*Exercises to complete*
A – List every year given as a four-digit number in the passage on Colombia's civil war.
B – Duplicate the passage on Colombia's civil war starting at "The Colombian civil" and ending at "remain in power.".
C – According to the passage on Colombia's civil war, what event sparked the war?

*Text passage*
....

By Lara Kovandova
Ravaged by war, destroyed by colonisation, exploited for its resources, Colombia’s heavy history is one which is soaked in blood. Recovering from the fresh wounds of its devastating 52-year civil war, the peace agreement signed in 2016 between the Government of Colombia and the Revolutionary Armed Forces of Colombia – People’s Army (FARC – EP) guerrilla (Colombia’s most notorious guerrilla, and the oldest of Latin America), offered a glimmer of hope to the people. Peace, it seemed, was at last attainable, and the rebuilding of a distraught nation became plausible.
The Colombian civil war was sparked by the assassination of populist leader Jorge Gaitán in 1948. Called La Violencia, translated to The Violence, there was no other way to describe the horrors that happened in the country. It saw millions of people displaced, and the death of an estimated 200,000 people. In 1958, the political sphere decided to establish a system of power alternation between the Liberals and the Conservatives to deal with the violence that was happening. Excluding political participation, it also enabled the county’s elite to remain in power.
These individuals have recently been particularly targeted by the rebel groups, involving threats, assaults – including sexual assaults, and murder.

....

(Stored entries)
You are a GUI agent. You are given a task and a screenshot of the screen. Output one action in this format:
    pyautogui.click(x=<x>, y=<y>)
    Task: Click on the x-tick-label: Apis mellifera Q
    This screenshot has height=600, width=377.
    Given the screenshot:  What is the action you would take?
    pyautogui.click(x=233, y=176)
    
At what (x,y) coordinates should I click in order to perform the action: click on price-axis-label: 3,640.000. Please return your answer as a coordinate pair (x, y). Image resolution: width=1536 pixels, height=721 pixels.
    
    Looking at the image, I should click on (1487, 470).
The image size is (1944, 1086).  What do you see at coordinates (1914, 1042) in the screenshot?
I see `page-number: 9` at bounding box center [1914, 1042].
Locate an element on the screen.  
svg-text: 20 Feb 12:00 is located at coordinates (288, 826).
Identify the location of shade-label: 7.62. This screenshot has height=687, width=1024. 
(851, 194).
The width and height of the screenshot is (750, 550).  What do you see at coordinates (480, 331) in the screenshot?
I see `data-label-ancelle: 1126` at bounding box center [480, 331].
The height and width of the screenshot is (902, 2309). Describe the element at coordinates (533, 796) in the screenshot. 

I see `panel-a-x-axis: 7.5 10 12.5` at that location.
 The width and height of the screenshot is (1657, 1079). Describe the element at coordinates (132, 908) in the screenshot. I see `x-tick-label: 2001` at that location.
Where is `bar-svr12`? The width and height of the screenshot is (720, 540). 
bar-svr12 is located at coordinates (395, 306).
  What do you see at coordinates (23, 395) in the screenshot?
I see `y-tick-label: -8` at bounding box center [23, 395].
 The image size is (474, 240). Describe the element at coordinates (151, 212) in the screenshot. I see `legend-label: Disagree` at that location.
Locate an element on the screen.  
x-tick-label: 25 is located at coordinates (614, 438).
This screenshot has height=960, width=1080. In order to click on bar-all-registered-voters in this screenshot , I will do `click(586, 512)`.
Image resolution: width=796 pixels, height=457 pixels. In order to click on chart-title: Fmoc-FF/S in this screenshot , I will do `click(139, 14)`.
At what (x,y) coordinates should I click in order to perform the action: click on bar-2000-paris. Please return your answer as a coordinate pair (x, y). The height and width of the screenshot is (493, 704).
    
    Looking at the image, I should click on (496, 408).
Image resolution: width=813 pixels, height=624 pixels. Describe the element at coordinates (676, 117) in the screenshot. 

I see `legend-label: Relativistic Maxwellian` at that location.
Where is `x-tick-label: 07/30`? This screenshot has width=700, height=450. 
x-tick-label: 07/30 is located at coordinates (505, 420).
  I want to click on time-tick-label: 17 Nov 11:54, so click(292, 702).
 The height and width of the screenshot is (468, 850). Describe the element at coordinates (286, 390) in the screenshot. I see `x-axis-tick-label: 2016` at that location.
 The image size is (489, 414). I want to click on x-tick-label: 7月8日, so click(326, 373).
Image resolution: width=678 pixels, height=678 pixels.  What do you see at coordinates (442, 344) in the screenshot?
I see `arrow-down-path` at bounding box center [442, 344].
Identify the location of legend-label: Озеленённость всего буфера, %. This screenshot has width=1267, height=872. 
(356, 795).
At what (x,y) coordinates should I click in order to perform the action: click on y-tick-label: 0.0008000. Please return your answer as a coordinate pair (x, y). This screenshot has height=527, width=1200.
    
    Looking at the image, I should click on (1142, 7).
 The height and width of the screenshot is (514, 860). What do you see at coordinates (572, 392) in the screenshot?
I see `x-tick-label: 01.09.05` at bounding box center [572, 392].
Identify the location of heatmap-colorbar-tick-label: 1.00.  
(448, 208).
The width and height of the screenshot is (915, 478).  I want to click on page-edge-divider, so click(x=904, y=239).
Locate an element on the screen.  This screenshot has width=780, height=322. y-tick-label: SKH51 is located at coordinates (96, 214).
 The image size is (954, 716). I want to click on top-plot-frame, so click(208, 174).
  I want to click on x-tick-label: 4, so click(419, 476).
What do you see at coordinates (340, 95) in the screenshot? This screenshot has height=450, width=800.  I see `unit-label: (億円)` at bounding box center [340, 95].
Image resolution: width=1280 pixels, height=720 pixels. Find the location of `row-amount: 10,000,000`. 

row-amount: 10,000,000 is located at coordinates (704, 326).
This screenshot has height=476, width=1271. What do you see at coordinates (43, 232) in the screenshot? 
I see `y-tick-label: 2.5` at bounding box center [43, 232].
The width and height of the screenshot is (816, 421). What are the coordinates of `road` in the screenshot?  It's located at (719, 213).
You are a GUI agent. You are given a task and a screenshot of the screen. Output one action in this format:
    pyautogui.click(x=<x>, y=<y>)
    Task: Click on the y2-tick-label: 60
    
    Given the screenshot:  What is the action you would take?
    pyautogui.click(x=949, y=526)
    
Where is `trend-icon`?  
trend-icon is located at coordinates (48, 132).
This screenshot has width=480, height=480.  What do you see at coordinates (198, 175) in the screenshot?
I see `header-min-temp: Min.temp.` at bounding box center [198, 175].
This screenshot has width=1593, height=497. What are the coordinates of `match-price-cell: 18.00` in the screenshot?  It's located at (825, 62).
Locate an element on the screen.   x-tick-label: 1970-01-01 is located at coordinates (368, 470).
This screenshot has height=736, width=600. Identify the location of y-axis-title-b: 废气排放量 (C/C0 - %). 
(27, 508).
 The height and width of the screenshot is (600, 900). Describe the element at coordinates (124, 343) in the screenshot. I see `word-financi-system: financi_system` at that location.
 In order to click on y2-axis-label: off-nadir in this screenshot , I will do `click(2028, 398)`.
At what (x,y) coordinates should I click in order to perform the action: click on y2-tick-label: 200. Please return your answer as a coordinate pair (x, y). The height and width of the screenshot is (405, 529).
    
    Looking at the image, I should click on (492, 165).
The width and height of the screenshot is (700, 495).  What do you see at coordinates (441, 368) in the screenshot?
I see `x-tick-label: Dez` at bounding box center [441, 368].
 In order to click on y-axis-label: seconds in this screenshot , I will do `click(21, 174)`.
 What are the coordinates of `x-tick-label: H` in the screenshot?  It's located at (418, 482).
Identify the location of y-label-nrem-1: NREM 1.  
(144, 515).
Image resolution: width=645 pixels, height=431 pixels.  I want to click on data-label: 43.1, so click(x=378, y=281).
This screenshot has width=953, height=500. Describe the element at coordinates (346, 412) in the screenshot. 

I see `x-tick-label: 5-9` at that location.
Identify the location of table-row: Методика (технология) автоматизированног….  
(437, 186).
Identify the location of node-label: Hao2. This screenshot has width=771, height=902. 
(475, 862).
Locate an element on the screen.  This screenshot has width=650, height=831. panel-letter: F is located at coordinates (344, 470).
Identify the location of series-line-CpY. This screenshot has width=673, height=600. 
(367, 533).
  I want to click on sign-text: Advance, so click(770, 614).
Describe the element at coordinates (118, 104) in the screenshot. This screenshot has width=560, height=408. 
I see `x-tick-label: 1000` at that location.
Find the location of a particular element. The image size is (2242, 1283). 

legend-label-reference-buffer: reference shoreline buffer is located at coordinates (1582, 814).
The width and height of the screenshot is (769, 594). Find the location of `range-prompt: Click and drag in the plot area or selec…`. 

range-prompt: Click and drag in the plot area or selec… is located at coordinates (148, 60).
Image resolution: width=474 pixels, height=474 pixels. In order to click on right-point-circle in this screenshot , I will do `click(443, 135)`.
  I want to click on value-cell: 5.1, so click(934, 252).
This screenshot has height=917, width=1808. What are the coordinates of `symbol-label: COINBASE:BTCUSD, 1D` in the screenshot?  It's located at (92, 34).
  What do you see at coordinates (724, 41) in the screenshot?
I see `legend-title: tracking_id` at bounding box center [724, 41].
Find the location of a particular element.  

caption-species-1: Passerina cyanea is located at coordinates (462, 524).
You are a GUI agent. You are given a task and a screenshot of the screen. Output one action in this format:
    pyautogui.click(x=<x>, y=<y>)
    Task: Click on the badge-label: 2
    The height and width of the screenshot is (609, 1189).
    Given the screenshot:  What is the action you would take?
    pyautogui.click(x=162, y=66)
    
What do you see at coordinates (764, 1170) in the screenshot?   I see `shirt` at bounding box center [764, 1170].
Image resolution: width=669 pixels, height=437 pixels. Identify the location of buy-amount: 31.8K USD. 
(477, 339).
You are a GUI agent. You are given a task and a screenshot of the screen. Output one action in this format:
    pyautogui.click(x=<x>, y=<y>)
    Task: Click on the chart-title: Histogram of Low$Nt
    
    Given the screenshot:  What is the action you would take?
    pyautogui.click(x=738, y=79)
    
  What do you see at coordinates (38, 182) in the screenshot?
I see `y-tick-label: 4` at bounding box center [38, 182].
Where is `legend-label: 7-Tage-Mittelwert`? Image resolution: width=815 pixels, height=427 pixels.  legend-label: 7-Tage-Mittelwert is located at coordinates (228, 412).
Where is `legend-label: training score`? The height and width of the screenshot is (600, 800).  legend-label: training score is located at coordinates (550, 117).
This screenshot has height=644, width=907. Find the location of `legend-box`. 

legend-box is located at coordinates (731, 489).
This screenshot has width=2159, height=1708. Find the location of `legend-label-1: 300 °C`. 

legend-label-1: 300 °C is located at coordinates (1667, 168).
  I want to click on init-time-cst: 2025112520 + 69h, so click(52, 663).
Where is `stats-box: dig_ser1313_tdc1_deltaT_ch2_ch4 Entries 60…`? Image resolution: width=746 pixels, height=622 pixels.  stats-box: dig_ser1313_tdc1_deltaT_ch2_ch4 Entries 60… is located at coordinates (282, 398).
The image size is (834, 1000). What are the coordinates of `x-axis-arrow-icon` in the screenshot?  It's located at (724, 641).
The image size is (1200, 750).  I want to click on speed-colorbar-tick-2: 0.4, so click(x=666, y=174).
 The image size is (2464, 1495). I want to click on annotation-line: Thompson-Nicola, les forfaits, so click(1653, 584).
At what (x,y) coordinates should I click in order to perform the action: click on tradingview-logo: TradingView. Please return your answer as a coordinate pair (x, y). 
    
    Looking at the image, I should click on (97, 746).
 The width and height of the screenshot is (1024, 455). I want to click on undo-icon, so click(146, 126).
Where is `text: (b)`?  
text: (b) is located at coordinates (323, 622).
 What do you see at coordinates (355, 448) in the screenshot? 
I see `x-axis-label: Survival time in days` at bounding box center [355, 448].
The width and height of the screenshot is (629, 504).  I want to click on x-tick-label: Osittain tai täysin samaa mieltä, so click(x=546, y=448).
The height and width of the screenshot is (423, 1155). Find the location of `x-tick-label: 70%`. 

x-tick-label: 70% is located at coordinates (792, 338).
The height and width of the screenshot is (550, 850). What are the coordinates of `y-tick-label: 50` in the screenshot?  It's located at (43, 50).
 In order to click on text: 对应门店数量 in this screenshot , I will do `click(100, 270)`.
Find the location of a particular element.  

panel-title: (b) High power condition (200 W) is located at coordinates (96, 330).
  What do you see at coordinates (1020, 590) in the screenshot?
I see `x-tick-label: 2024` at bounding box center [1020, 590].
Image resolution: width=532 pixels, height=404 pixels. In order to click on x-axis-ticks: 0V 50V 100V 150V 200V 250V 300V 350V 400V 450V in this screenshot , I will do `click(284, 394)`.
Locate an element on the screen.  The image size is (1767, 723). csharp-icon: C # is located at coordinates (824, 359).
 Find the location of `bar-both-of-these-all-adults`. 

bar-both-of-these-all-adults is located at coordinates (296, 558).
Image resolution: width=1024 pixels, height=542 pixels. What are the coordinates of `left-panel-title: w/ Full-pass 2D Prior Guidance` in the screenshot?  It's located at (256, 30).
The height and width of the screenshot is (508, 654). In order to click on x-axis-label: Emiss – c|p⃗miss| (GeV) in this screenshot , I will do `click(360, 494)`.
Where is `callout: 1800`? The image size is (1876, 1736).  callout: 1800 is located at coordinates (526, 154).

....

*Response list*
A – 1948, 1958, 2016

B –
The Colombian civil war was sparked by the assassination of populist leader Jorge Gaitán in 1948. Called La Violencia, translated to The Violence, there was no other way to describe the horrors that happened in the country. It saw millions of people displaced, and the death of an estimated 200,000 people. In 1958, the political sphere decided to establish a system of power alternation between the Liberals and the Conservatives to deal with the violence that was happening. Excluding political participation, it also enabled the county’s elite to remain in power.

C – The assassination of populist leader Jorge Gaitán in 1948.